** Raw data follows **

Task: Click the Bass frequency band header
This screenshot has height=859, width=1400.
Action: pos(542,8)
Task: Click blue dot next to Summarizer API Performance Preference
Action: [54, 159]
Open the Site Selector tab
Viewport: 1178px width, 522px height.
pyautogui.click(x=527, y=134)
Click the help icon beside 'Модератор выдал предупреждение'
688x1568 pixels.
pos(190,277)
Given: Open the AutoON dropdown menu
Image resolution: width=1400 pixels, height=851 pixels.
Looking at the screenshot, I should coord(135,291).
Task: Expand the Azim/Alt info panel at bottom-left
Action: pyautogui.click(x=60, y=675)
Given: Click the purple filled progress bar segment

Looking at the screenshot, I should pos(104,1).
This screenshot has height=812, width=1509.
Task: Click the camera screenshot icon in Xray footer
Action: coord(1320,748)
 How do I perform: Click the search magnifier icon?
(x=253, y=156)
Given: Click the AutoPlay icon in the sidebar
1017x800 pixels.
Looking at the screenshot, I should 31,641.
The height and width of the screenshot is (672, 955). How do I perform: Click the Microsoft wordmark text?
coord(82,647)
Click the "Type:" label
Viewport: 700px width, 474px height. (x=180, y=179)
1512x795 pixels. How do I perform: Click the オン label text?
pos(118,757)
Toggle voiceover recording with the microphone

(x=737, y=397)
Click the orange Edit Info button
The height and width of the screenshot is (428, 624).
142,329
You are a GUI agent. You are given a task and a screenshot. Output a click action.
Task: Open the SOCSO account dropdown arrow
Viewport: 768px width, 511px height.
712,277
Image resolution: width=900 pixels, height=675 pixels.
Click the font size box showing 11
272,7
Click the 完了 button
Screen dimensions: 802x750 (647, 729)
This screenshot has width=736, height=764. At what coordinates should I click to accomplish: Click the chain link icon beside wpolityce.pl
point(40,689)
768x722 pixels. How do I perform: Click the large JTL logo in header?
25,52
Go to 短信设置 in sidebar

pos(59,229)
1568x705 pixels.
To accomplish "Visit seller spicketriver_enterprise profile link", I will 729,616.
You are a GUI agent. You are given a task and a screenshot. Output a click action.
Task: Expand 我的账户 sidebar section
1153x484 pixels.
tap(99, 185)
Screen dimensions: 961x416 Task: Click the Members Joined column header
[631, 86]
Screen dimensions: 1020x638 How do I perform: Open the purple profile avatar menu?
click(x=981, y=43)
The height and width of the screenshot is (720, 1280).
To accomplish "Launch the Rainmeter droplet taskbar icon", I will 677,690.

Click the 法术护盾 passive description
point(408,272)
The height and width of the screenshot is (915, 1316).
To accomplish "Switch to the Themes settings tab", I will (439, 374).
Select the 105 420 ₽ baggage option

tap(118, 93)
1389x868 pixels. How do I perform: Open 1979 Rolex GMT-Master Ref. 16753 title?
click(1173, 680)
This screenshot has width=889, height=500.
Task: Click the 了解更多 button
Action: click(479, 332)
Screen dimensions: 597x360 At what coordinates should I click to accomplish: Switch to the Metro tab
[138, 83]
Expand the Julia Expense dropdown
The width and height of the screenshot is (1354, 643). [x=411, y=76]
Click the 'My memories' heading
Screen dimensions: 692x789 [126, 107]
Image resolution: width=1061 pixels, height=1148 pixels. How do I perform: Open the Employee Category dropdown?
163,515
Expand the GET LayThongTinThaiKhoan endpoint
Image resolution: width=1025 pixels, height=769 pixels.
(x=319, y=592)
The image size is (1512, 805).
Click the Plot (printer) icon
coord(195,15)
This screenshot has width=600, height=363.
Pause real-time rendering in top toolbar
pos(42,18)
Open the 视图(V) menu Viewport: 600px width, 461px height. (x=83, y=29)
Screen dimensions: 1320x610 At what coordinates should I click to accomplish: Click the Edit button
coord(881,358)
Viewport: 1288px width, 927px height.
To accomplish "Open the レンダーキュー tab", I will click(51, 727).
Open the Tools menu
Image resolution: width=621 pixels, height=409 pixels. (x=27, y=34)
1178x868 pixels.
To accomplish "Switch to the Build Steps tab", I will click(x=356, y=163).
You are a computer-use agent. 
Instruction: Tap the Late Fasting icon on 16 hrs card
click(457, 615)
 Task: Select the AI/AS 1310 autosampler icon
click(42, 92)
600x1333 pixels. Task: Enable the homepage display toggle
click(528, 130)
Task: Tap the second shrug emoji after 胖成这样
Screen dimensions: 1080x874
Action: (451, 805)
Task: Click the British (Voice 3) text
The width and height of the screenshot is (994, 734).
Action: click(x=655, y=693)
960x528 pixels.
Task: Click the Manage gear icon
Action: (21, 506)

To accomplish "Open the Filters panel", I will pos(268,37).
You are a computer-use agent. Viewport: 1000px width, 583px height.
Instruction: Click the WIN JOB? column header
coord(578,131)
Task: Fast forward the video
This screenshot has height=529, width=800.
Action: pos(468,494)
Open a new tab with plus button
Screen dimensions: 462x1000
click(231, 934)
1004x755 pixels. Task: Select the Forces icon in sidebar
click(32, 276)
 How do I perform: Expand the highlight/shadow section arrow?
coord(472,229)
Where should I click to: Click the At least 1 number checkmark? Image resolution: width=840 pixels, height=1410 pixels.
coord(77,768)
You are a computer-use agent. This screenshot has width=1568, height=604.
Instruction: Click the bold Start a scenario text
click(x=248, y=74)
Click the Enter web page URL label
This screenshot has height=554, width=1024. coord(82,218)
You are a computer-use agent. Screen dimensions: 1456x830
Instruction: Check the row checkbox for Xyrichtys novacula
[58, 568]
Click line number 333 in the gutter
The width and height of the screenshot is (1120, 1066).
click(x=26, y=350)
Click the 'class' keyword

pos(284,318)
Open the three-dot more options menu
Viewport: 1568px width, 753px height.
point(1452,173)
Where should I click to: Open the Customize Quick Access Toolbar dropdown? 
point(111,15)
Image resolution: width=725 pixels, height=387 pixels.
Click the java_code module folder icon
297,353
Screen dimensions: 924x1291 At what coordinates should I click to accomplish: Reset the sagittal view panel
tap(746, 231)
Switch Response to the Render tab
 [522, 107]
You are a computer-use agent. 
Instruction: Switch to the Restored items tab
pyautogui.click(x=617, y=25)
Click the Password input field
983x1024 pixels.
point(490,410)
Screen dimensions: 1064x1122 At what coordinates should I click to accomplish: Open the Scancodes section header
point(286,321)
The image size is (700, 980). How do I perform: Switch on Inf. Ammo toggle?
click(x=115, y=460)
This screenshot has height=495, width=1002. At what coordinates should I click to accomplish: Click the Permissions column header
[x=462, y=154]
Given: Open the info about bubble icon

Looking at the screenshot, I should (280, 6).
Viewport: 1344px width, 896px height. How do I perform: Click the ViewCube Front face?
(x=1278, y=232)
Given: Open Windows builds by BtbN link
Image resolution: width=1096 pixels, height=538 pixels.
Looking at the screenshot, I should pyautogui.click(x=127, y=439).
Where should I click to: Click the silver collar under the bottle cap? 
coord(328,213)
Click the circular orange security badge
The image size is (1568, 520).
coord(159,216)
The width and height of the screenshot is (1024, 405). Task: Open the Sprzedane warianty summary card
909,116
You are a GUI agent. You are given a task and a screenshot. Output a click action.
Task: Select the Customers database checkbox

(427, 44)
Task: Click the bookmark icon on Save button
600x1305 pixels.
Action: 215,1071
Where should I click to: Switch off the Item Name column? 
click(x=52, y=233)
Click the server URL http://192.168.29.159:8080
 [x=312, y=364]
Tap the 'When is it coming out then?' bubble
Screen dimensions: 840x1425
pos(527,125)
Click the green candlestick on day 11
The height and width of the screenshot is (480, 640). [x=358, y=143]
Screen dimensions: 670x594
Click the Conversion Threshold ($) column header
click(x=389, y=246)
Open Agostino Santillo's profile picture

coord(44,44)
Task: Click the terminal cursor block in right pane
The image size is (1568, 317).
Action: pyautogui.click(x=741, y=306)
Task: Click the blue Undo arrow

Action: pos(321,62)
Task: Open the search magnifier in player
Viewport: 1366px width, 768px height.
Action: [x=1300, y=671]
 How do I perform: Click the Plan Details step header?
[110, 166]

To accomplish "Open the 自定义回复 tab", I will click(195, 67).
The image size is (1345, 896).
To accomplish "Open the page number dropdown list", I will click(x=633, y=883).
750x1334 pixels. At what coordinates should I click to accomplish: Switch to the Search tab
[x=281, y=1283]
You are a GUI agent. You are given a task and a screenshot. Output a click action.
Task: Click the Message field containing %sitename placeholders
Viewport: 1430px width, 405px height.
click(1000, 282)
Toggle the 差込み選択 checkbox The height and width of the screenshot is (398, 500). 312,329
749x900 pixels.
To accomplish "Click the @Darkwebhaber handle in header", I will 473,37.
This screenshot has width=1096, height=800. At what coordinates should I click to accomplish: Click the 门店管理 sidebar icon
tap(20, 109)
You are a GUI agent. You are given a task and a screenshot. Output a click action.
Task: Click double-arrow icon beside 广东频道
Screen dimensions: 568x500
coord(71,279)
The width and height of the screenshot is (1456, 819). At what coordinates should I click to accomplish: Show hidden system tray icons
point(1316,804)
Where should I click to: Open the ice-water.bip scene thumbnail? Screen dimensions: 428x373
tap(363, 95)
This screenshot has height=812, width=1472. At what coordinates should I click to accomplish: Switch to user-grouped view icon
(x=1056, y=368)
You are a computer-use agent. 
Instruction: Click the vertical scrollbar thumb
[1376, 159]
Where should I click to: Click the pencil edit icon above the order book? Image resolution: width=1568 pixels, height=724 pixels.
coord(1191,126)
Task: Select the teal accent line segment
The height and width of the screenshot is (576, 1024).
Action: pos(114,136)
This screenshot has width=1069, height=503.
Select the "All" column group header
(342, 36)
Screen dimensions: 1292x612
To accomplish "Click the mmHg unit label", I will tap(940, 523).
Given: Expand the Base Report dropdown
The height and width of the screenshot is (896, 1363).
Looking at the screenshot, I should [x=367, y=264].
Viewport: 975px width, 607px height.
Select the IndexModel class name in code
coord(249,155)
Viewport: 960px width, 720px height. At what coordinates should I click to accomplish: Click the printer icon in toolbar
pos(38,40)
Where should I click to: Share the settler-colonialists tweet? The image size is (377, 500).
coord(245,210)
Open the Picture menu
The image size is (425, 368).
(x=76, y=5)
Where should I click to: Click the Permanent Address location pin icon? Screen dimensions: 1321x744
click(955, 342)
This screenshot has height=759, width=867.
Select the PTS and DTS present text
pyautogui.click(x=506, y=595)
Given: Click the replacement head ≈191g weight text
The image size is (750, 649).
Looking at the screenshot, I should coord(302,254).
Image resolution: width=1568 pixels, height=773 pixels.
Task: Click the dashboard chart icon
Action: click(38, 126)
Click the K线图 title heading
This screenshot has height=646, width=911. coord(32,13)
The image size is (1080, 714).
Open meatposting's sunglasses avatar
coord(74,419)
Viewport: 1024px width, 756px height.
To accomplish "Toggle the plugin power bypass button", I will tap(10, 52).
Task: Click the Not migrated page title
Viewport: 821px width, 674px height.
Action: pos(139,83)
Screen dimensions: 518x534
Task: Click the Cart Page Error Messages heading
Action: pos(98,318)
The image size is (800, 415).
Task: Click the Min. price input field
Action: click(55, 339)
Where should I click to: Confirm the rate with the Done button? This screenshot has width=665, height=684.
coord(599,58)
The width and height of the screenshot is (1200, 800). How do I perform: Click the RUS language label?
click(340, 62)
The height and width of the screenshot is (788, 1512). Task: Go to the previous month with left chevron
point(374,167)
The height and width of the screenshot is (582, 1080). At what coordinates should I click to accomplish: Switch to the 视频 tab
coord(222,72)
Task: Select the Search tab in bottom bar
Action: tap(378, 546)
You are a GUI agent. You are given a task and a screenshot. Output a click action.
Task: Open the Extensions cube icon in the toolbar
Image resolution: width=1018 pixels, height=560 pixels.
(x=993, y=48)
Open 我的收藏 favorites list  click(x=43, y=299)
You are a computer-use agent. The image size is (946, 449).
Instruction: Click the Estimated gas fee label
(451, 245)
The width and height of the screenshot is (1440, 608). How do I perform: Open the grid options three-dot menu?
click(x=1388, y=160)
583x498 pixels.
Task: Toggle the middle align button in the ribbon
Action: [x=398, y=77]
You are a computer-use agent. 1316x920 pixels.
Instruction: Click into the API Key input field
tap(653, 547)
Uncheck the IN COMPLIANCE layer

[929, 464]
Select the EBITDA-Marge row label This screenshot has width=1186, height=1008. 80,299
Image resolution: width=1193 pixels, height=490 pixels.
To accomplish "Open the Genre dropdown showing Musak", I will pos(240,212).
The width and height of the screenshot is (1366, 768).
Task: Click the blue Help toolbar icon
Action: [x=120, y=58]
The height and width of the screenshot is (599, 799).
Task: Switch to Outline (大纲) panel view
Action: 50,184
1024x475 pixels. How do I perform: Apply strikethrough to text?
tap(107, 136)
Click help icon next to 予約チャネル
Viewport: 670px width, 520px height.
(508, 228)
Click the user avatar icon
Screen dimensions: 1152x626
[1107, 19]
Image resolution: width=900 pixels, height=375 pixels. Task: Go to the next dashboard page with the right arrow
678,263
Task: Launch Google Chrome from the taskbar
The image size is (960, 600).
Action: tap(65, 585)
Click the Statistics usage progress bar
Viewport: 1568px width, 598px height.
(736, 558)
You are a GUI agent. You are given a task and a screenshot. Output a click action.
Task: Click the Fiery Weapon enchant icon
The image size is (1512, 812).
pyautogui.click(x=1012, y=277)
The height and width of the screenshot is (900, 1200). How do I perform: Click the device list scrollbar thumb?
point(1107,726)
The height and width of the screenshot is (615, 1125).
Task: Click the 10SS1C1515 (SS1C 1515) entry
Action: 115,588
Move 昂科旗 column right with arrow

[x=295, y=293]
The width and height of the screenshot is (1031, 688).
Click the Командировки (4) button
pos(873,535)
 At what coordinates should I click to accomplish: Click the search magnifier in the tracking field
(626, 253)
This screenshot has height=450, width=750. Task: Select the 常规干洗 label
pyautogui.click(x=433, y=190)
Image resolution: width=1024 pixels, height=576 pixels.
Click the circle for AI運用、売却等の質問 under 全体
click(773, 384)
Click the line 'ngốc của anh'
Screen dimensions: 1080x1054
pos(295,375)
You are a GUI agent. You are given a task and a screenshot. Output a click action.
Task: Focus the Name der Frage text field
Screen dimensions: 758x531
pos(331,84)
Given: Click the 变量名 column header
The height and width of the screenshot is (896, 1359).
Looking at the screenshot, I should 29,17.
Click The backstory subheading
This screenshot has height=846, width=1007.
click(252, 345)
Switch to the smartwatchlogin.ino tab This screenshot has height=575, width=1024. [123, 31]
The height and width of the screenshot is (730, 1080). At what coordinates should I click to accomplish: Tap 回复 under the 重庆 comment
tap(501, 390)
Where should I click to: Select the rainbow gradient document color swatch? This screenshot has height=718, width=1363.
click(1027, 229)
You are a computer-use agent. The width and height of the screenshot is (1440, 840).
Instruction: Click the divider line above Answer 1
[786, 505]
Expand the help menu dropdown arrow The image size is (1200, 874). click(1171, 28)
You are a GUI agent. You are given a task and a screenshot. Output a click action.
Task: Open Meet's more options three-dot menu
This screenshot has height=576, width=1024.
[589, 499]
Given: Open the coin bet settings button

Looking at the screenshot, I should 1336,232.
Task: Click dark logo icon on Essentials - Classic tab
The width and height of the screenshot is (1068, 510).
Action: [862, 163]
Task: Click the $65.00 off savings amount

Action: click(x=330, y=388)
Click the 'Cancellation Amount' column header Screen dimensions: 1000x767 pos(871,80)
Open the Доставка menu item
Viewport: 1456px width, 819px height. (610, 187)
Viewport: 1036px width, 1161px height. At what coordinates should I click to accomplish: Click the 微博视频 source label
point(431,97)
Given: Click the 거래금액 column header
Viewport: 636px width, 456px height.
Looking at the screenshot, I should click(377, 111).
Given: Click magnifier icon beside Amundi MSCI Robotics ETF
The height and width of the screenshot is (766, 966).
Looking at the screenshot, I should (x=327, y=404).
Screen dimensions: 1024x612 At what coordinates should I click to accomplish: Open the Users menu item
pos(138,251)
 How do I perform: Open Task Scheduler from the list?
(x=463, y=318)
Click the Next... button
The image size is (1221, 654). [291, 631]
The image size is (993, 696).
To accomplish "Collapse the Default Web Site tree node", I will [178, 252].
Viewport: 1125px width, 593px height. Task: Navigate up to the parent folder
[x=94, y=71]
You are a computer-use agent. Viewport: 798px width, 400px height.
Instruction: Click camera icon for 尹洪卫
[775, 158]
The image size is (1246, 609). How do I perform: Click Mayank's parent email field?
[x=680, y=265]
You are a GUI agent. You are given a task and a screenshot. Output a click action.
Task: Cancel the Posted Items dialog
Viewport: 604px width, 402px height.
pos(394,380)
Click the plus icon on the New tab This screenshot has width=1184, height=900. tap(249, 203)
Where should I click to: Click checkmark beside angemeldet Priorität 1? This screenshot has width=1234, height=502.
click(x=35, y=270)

** End of Raw data **

What to work on >> The answer must consist of every line from the entries that holds the string "orange".

Result of the task >>
Click the orange Edit Info button
Click the circular orange security badge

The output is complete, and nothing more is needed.